WHAT YOU NEED TO DO
Using the line with "Viewport: 1389px width, 868px height." as your starting point, transcribe it and each line beneath it word for word until the records run out, without pictures.

Dataset entries:
= = = =

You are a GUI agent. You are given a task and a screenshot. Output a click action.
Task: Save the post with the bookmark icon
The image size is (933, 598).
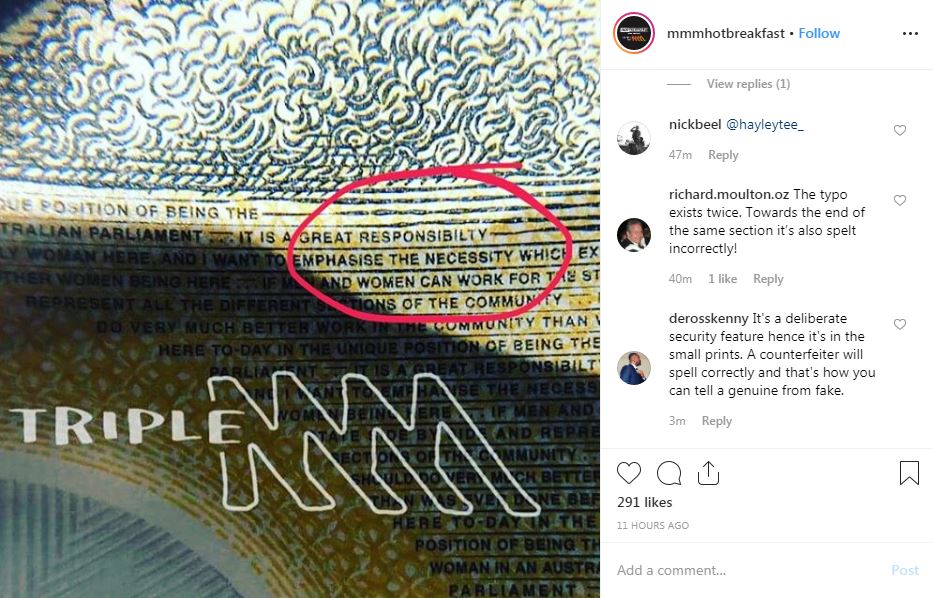tap(909, 473)
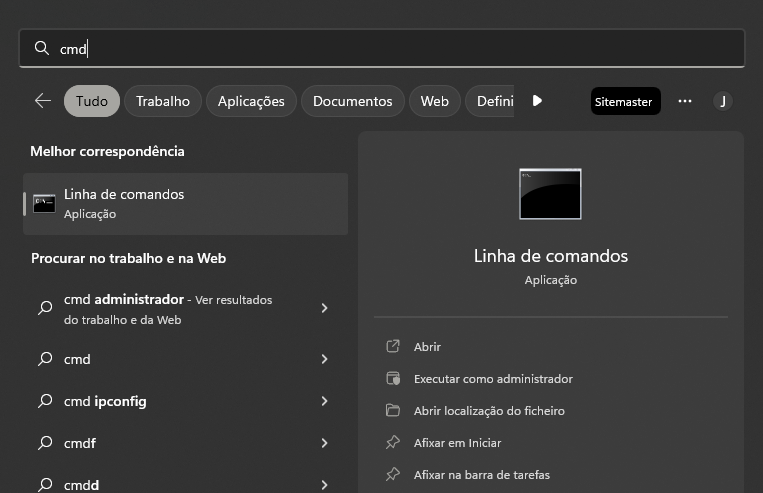This screenshot has height=493, width=763.
Task: Open Linha de comandos best match result
Action: tap(185, 203)
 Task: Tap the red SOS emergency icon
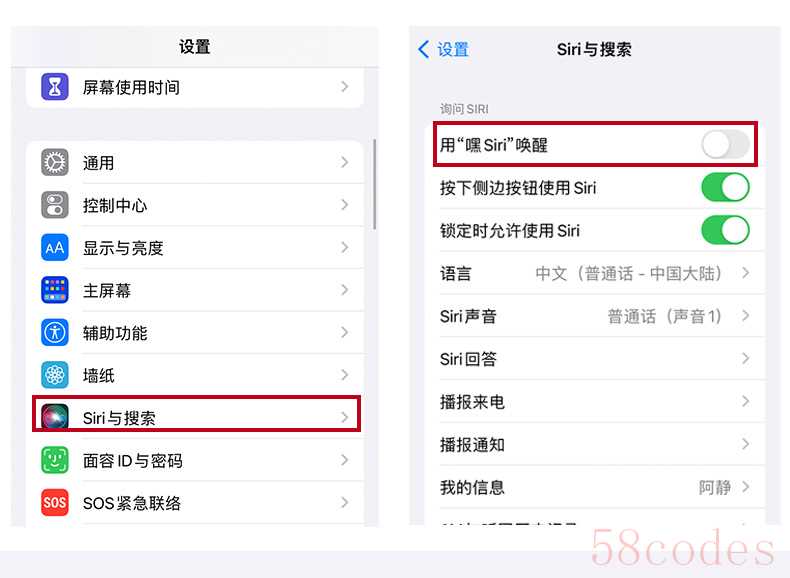(54, 502)
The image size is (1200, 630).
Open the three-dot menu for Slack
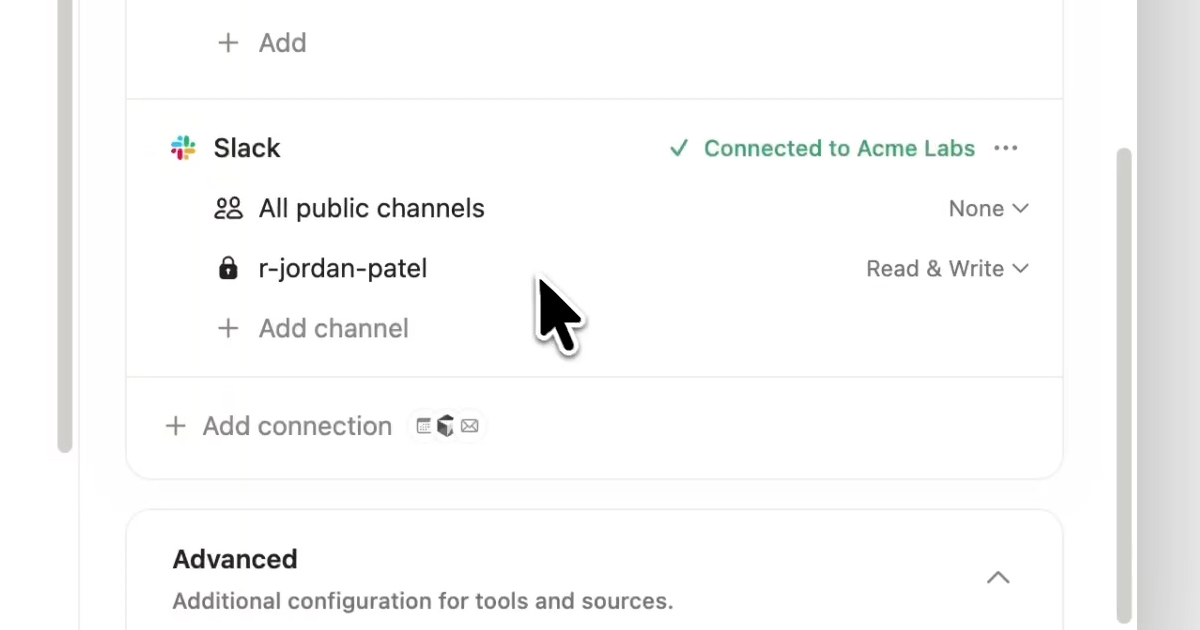(1005, 148)
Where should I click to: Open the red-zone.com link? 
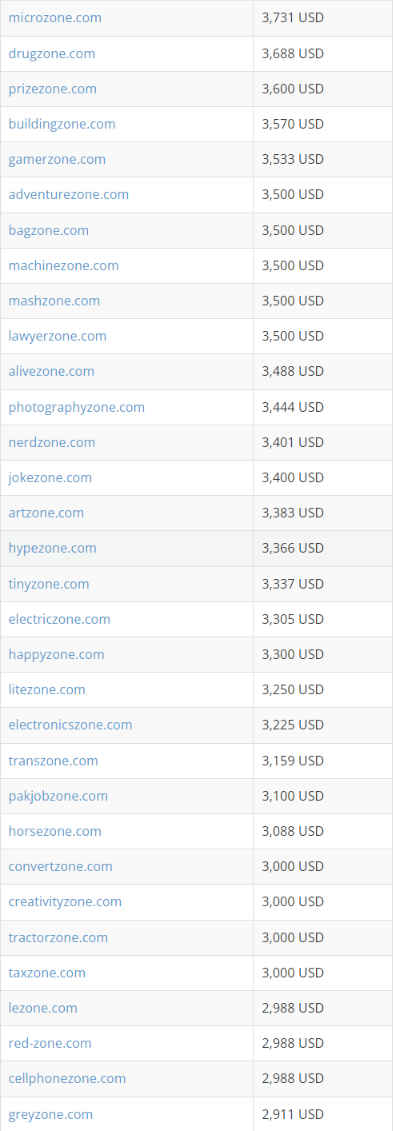point(50,1043)
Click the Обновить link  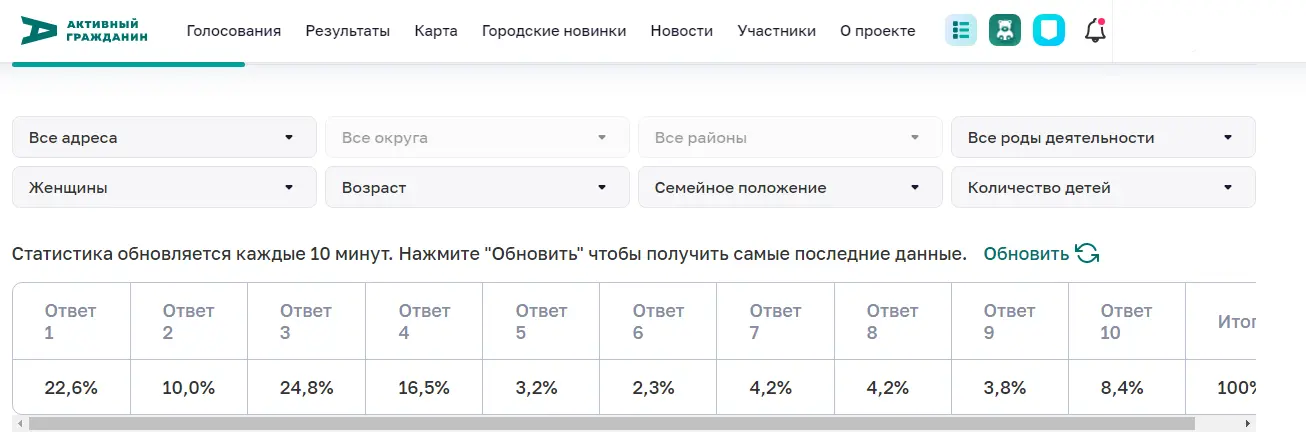pos(1026,253)
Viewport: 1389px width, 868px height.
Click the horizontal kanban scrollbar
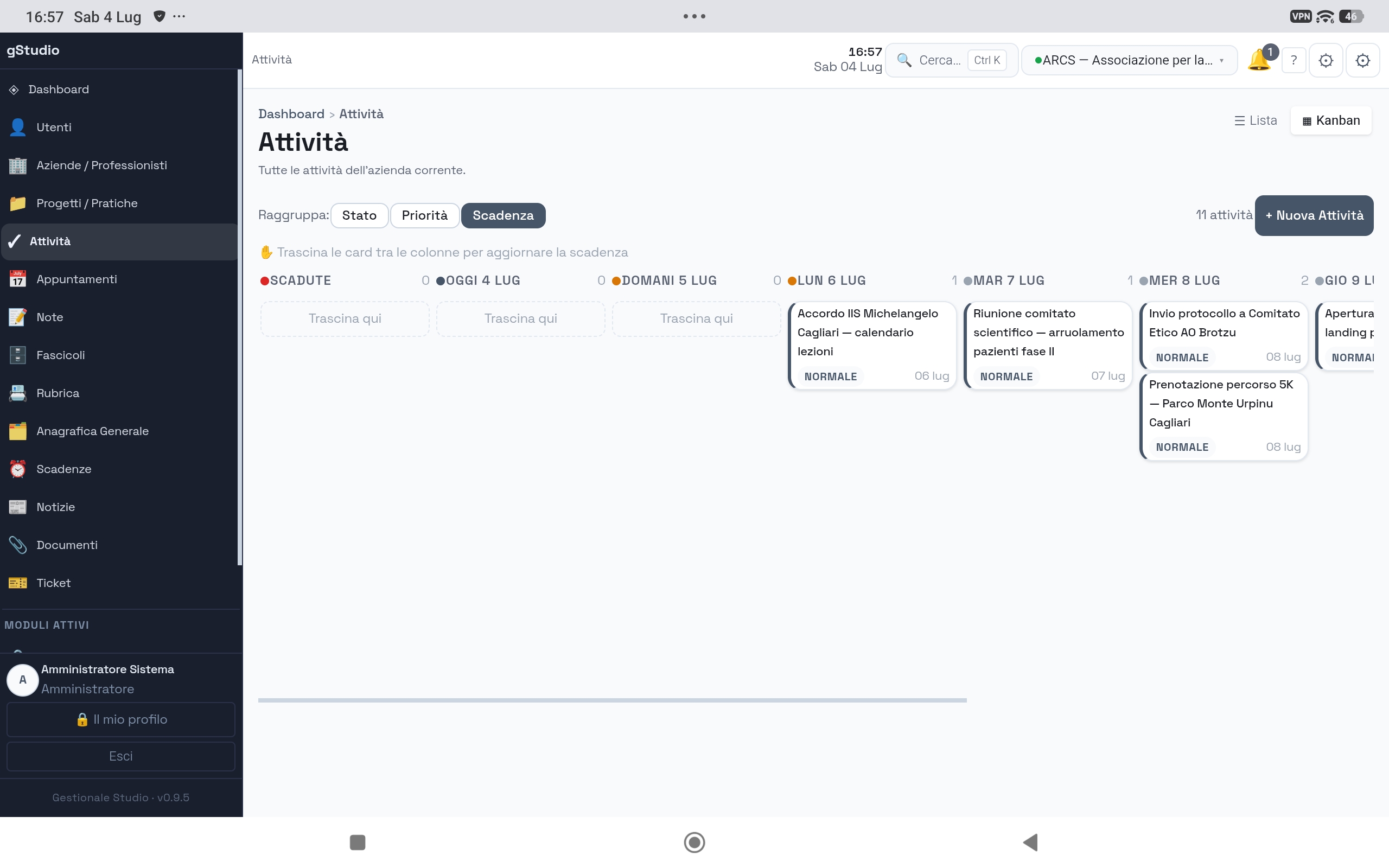[613, 700]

= = = =

OUTPUT
Viewport: 1389px width, 868px height.
Click the horizontal kanban scrollbar
[613, 700]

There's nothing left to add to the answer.